Volunteers are the lifeblood of the American Heart Association.  We are constantly amazed by our volunteers' commitment to advocate for healthier lives and to help save lives through policy change.  We are pleased to spotlight Silvia Gutierrez-Raghunath as this month's volunteer extraordinaire. Her passion and enthusiasm shine bright! Read below to learn more about Silvia and her why: 

Name: Silvia Gutierrez-Raghunath

Occupation: Researcher II/Promotora de Salud

How long have you been volunteering with the American Heart Association?

8 years

Why do you advocate to build healthier lives and communities, free of heart disease and stroke?

Because I have a child and he is my motivation, and I want to see my grandchild living free of heart disease and stroke. Because my mother died of heart disease and my father had 4 heart attacks, because I care about my community.

What are your passions and your interests in life?

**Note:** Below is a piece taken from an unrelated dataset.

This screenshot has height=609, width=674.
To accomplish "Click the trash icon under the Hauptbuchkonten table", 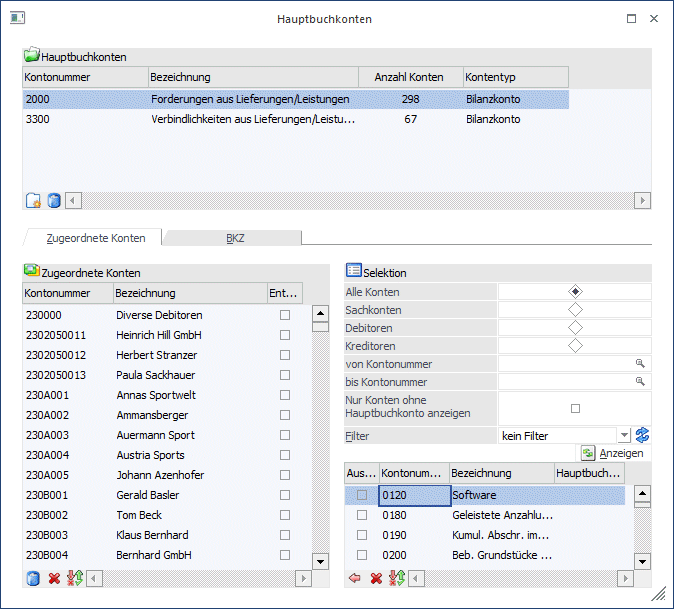I will (x=54, y=200).
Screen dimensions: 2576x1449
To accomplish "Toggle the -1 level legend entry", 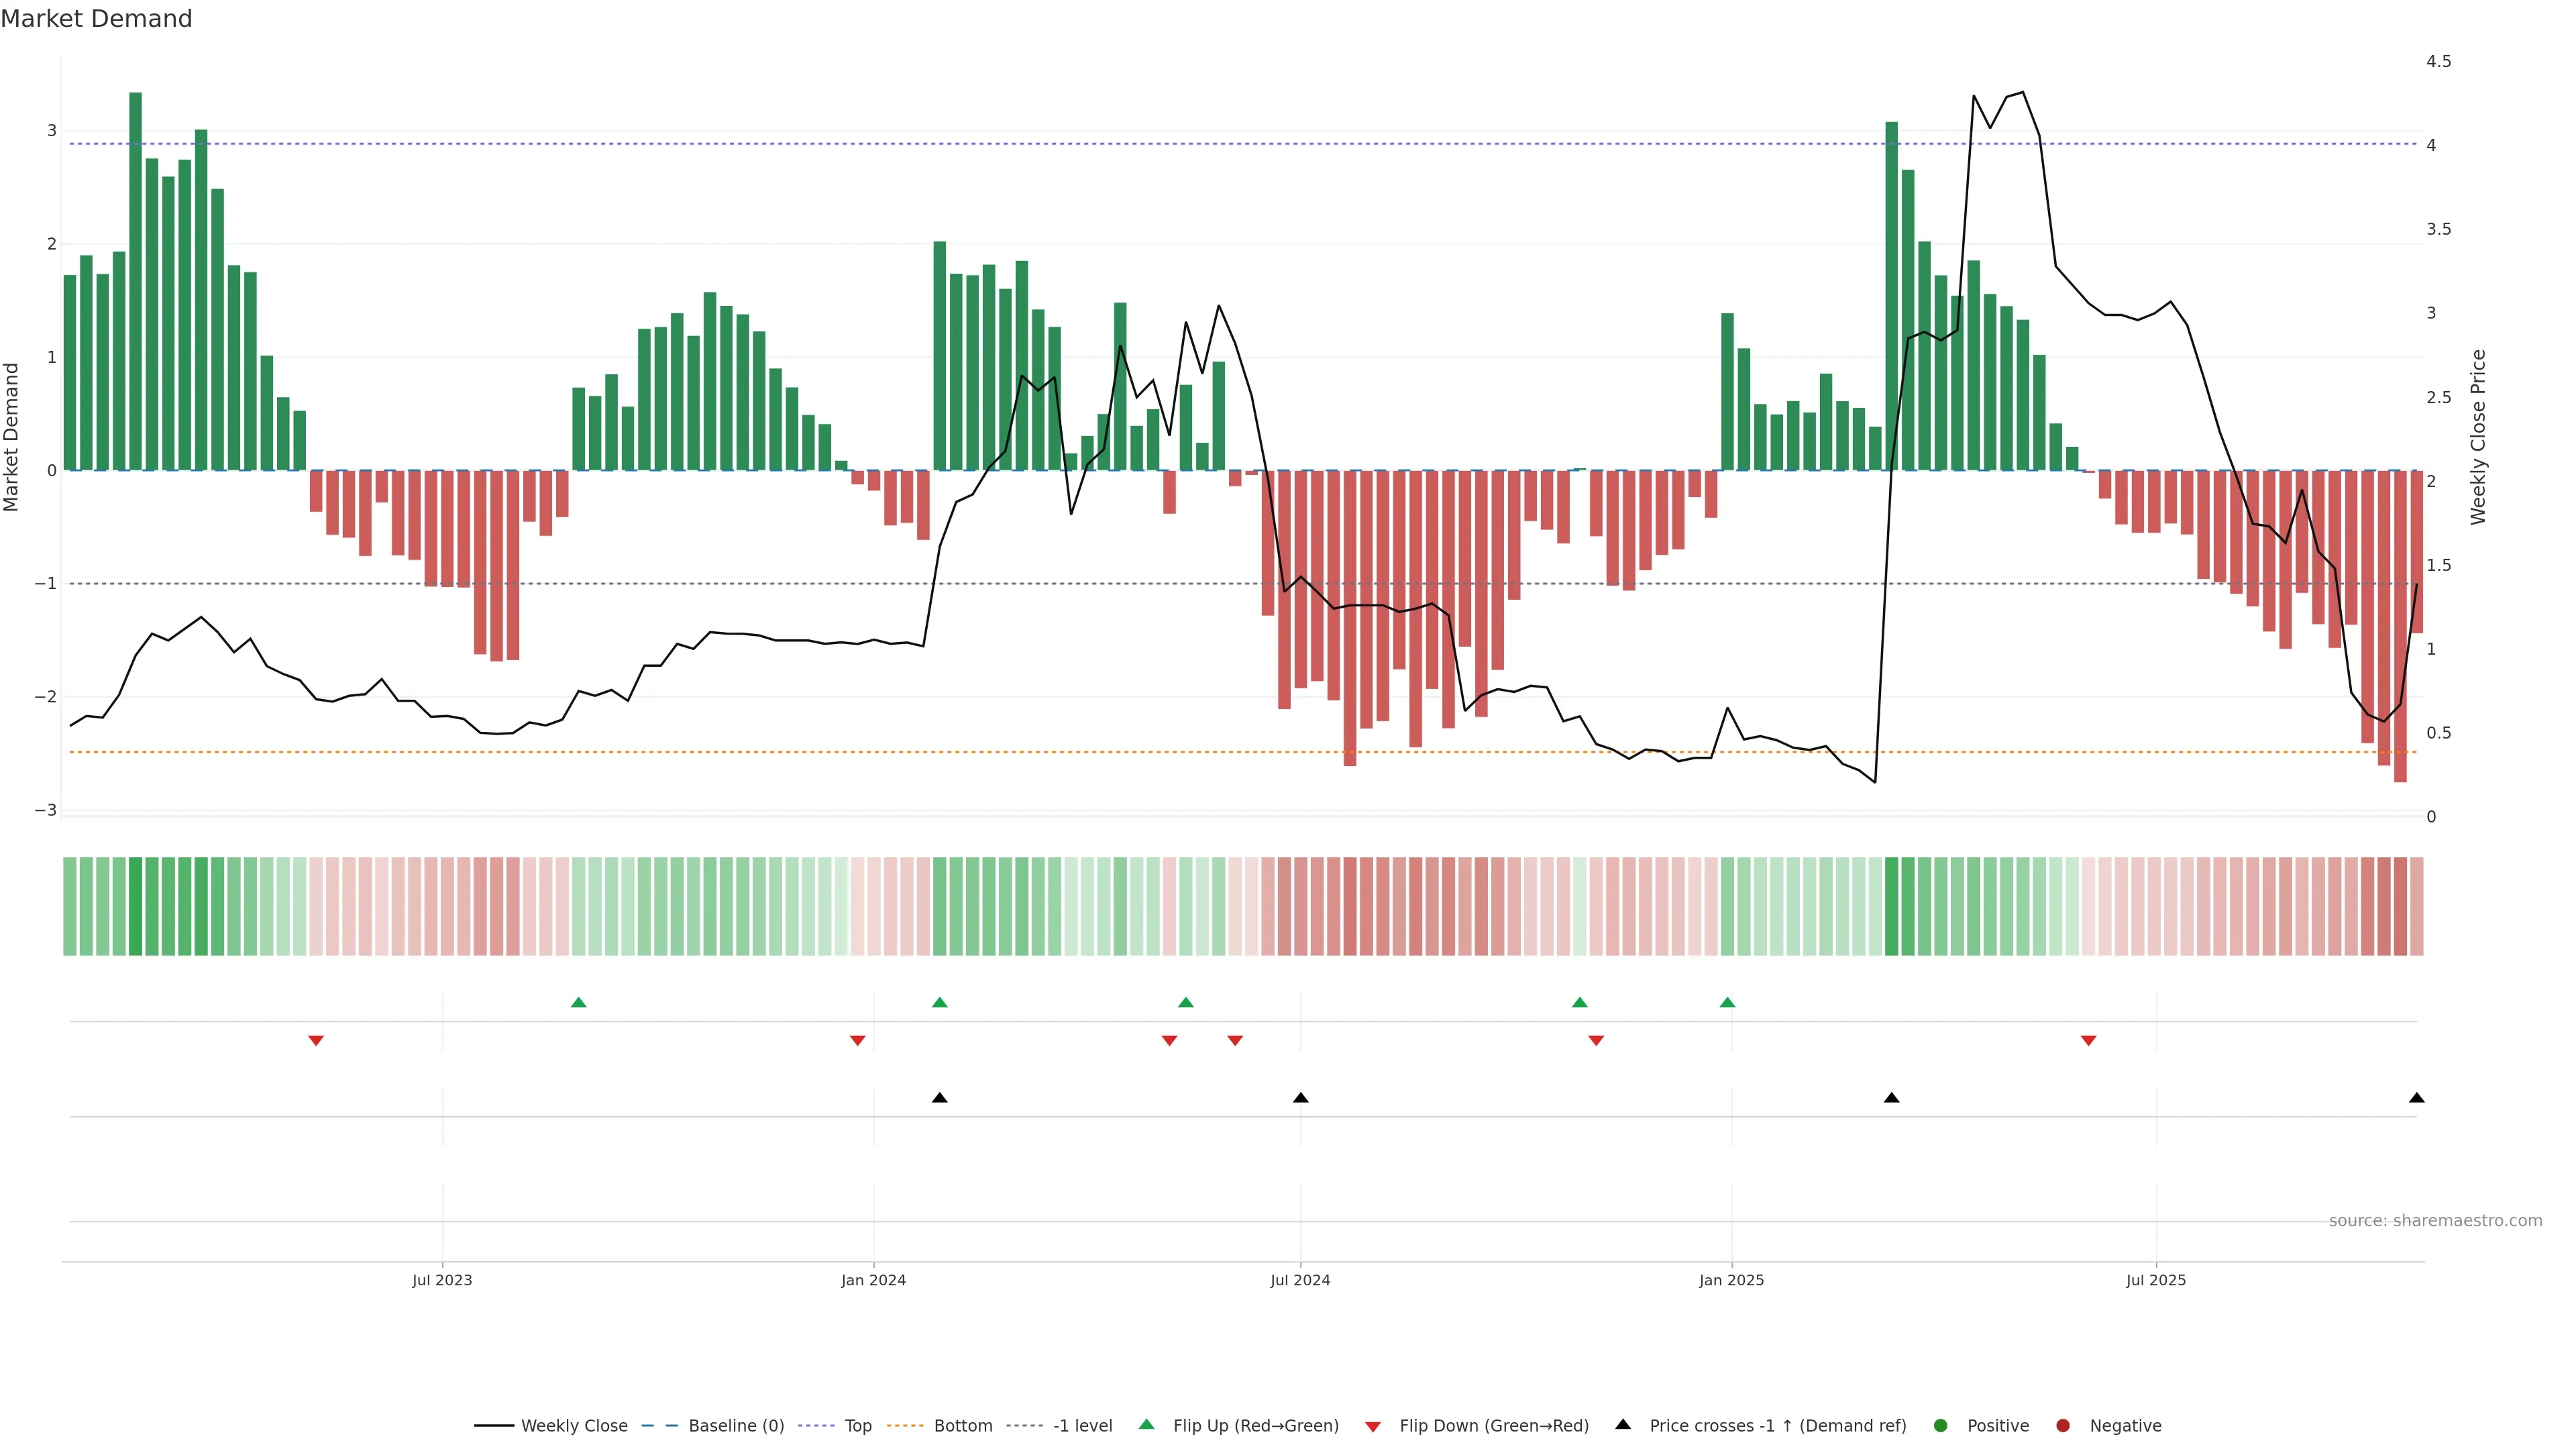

I'm passionate about making a difference and helping others. I lost my father and my mother and ever since then, I have spent time volunteering to educate others (family and community) about how we can prevent heart disease. I also love getting to know patients and survivors on a personal level. I put my heart, mind and soul into even in my smallest acts. This is my real passion!

What is your all-time favorite thing to do on your time off?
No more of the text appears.